---- WORKING DATA
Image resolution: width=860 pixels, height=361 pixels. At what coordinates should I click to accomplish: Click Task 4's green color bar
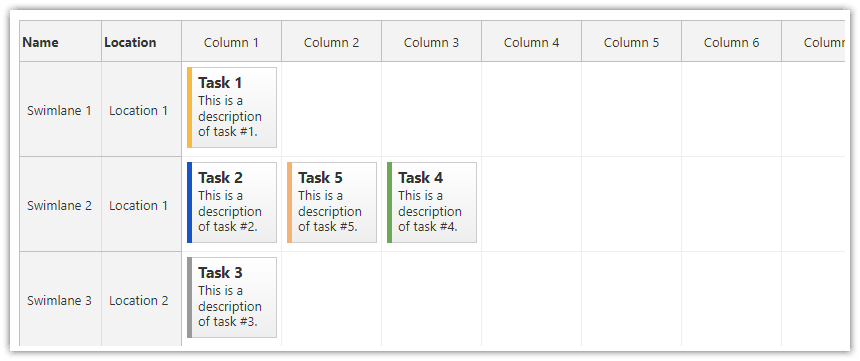(389, 202)
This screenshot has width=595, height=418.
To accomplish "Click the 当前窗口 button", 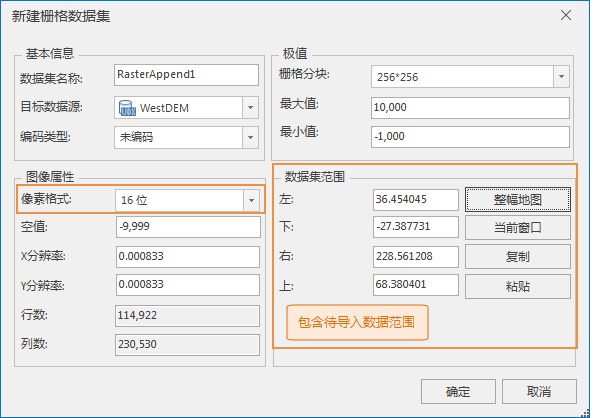I will tap(518, 228).
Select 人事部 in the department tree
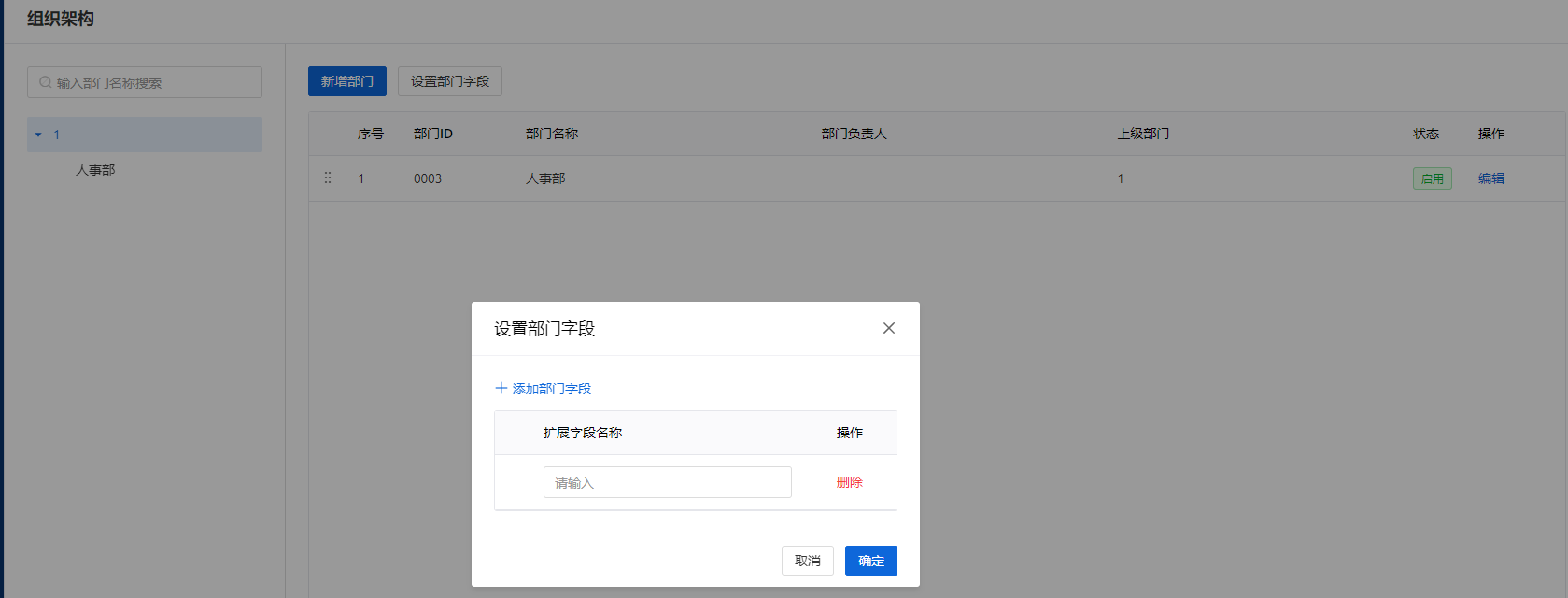The width and height of the screenshot is (1568, 598). pos(95,170)
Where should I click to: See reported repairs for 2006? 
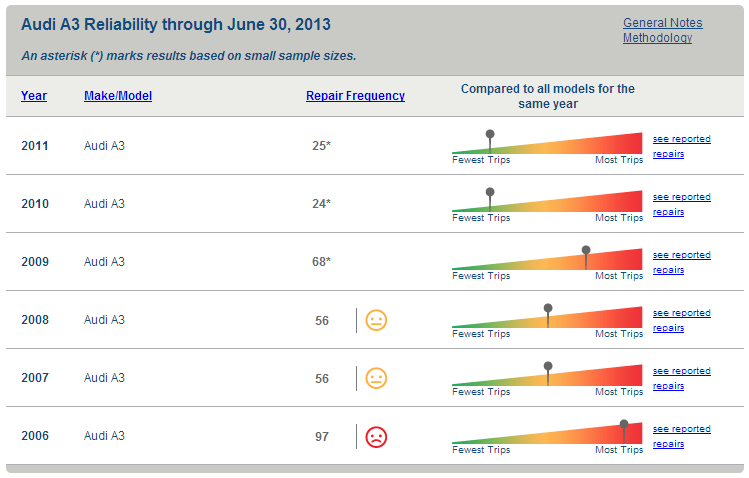tap(681, 436)
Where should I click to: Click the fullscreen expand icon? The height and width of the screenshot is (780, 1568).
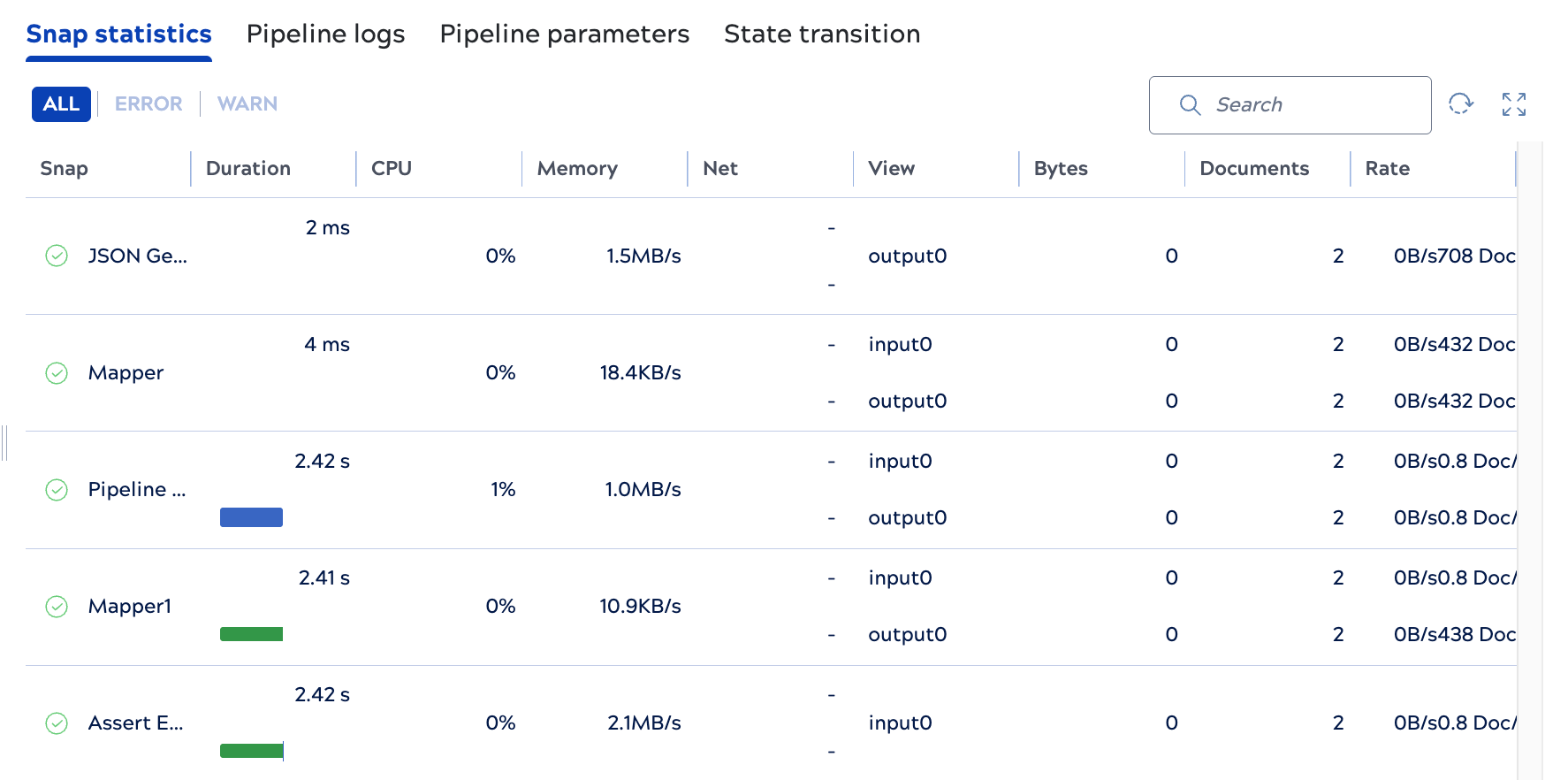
--------
__WRITTEN PROBLEM__: Could you repeat the listing from the line that has "Select 人事部 in the department tree" through the end of the listing, swapping "department tree" for "organization tree" and changing nothing else? Leave out the pictures.

__ANSWER TO THE EXERCISE__:
Select 人事部 in the organization tree
The width and height of the screenshot is (1568, 598). pos(95,170)
Where should I click to: See reported repairs for 2006? 
tap(681, 436)
Where should I click to: Click the fullscreen expand icon? The height and width of the screenshot is (780, 1568).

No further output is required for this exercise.